Il nome di Panaro, che nella gerarchia criminale del guppo camorristico viene collocato dagli investigatori immediatamente dietro alle primule rosse Zagaria e Iovine, era stato fatto di recente dal pentito Raffaele Piccolo. Dall’archivio di Repubblica:

DARIO DEL PORTO UN APPUNTO manoscritto di sette parole, scritto dal pentito del clan dei Casalesi Raffaele Piccolo: «’ O mericano del gpl gas Nicola Cosentino», si legge nel “pizzino” di cui il pentito, interrogato il 30 settembre, così spiega il contenuto: «’ O mericano è il soprannome di Nicola Cosentino, un politico di Casal di Principe che ha una carica in Parlamento. È del partito di Forza Italia, posso dire con precisione che lo stesso consente il “cambio assegni” ricevuti dal clan». Nella ricostruzione di Piccolo, l’ attuale sottosegretario all’ Economia del Pdl avrebbe rappresentato uno dei canali (gli altri erano un gioielliere e un costruttore) «a disposizione degli affiliati per il cambioe il riciclaggio di assegni» emessi da imprenditori sotto racket.

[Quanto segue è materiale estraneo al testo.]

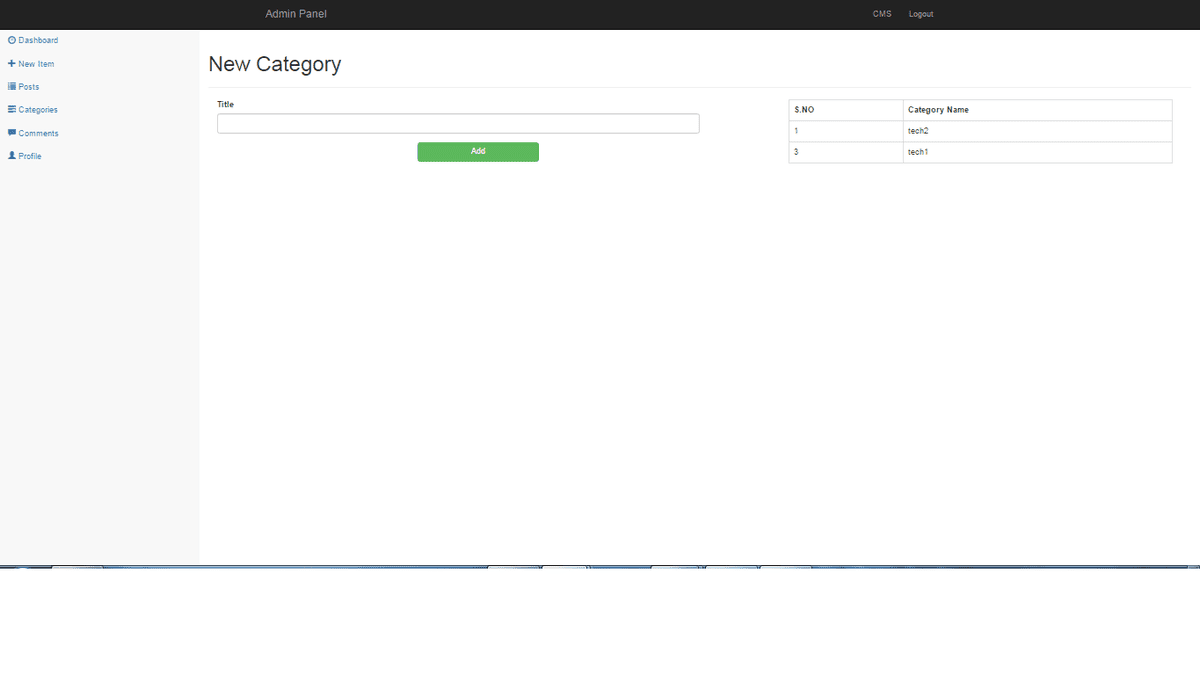Click the Profile user icon
Image resolution: width=1200 pixels, height=682 pixels.
[x=12, y=156]
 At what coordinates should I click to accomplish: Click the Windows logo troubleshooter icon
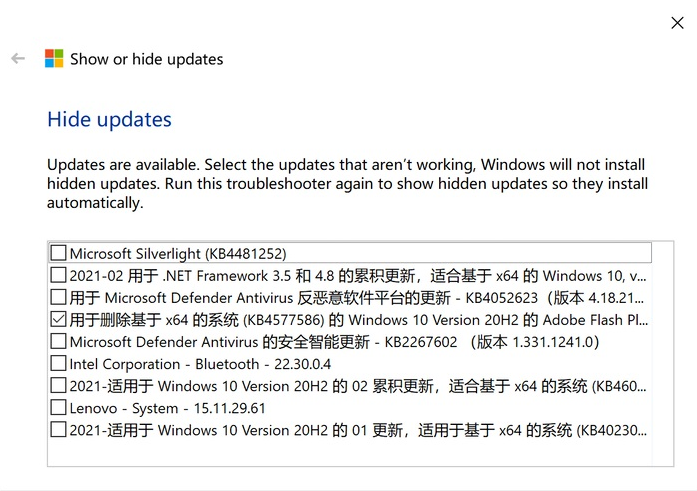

E indica in Nicola Schiavone, figlio del padrino Francesco detto “Sandokan”, libero e incensurato ma ritenuto elemento «emergente» della famiglia, e in Nicola Panaro gli unici «legittimati al rapporto diretto» con Cosentino. Anche se, aggiunge, «la disposizione era di evitare il più possibile di rivolgersi a Cosentino per ragioni di riservatezza». Piccolo sostiene di aver accompagnato nell’ estate 2003 Vincenzo Schiavone detto “copertone” a cambiare un assegno di 7500 euro: questi si sarebbe «allontanato in direzione della casa di Cosentino» confidandogli al ritorno «che era “tutto a posto” e i soldi sarebbero stati consegnati il giorno successivo».